- _PAGE_
▽

Alfred de Falloux à Jules de Bertou

Fléville1, 11 août 1871

 

Cher ami, votre lettre de Rennes datée du 8, sortait de la boite du facteur hier au moment où y entrait celle que je venais d'adresser à Loyde2. Merci, merci de tout ce que vous y aviez mis de bon et d'aimable pour mon hôte et pour moi. Nous sentons bien qu'en parlant comme vous le faites, vous nous gâtez ; mais la gâterie de ceux qu'on aime arrive au cœur sans passer par la vanité.

Votre visite à l'archevêque3, déterminée par les circonstances que vous indiquez, avait un à propos exquis dans lequel je vous reconnais bien. J'aurais voulu qu'il put vous recevoir, car j'aime à me persuader qu'il en eut été consolé autant qu'encouragé. Je ne manquerai pas de visiter l'imprimerie d'Oberthur4 et j'espère que ce sera avec vous. Lambel5 désire beaucoup être de la partie car son pays s'adonnant de plus en plus à l'industrie il n'a rien de plus à cœur que l'étude des procédés civilisateurs et moraux à l'usage des ouvriers. M. Mame6 m'avait déjà parlé de son confrère de Rennes dans les mêmes termes que vous même et en me le citant comme un modèle à imiter. J'attends la copie que vous m'annoncez et je n'ai pas besoin de vous dire si je ferai tout ce qui sera e mon pouvoir pour répondre à votre attente.

Je viens de déjeuner avec trente des curés du canton au milieu duquel est situé Fléville. Le châtelain7 renouvelle ces agapes chaque année et j'ai eu la satisfaction de constater que tout ce clergé parle de l'évêque d'Orléans8 avec admiration, ça ne les empêche pas de faire aussi l'éloge de Poitiers9, mais ça prouve du moins qu'ils ne sont pas empoisonnés par les doctrines et les haines de L'Univers. L'un de mes voisins de table est abonné du Correspondant et en parlait avec admiration. Après qu'on fut rentré au salon un groupe se forma autour de Mme de Lambel10 pour voir les photographies des contemporains les plus célèbres, qu'elle leur nommait. Quand elle arriva à votre nom il se fit un mouvement et tous ceux qui avaient entendu voulurent voir vos traits salués par plusieurs remarques très douces à nos oreilles.

△

- _EXTRAITS DE DONNÉES_
▽

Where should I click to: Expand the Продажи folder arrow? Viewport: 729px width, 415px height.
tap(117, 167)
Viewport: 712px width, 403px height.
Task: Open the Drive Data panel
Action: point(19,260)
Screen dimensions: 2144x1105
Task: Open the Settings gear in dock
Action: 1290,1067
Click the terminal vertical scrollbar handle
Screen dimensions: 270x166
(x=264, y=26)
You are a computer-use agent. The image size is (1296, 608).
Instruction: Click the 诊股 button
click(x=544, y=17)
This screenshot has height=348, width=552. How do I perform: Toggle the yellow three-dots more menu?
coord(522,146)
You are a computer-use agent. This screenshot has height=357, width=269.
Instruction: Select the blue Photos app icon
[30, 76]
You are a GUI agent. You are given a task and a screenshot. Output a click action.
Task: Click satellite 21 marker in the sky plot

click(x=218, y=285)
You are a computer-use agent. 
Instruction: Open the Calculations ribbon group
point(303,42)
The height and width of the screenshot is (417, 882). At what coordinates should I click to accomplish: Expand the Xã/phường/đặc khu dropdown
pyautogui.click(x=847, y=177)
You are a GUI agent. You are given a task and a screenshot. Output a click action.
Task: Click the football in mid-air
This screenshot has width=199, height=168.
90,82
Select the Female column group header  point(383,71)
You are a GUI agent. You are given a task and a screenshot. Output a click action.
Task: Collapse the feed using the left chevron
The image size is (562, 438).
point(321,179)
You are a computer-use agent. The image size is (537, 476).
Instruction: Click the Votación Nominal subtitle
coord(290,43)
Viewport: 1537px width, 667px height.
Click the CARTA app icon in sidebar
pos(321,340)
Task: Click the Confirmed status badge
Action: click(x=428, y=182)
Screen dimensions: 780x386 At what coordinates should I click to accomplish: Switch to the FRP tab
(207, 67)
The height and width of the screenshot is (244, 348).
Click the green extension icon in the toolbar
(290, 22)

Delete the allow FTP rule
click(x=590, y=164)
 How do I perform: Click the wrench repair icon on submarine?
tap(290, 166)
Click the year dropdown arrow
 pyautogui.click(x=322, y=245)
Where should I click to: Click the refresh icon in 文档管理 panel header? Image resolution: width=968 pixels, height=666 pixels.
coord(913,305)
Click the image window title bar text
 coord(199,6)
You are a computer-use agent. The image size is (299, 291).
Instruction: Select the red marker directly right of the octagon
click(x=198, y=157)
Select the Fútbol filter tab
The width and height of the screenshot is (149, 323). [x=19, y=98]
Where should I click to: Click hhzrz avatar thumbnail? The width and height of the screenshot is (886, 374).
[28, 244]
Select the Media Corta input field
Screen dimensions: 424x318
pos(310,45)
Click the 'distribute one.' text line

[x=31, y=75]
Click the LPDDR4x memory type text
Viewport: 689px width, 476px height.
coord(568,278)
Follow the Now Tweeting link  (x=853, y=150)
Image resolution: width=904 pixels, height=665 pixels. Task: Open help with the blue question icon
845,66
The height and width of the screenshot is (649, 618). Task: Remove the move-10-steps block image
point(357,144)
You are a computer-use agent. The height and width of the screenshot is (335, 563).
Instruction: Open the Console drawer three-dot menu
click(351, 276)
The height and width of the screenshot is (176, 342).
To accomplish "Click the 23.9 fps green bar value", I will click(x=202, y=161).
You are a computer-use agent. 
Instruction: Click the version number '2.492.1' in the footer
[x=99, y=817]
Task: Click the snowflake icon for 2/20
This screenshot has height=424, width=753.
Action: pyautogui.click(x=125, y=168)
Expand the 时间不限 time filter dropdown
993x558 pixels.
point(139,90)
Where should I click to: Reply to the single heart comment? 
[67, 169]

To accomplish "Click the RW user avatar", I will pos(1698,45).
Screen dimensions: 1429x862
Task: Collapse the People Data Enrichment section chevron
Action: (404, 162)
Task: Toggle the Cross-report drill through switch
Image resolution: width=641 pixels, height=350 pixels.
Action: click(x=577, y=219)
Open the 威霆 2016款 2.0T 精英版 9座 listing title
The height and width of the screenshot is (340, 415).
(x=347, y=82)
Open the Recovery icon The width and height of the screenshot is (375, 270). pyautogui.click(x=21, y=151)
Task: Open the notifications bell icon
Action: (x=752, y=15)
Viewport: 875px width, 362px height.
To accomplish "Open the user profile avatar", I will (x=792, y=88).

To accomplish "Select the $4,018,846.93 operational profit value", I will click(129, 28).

△

- _TRAVAIL À FAIRE_
1. D'après la lettre, avec combien de curés du canton l'auteur a-t-il déjeuné ?
2. Recopiez dans la lettre le passage allant de « Cher ami, votre » jusqu'à « par la vanité. ».
Seule la lettre sert de source ; les lignes n'y entrent pour rien.

- _RÉPONSES OBTENUES_
1. Avec trente curés du canton.

2.
Cher ami, votre lettre de Rennes datée du 8, sortait de la boite du facteur hier au moment où y entrait celle que je venais d'adresser à Loyde2. Merci, merci de tout ce que vous y aviez mis de bon et d'aimable pour mon hôte et pour moi. Nous sentons bien qu'en parlant comme vous le faites, vous nous gâtez ; mais la gâterie de ceux qu'on aime arrive au cœur sans passer par la vanité.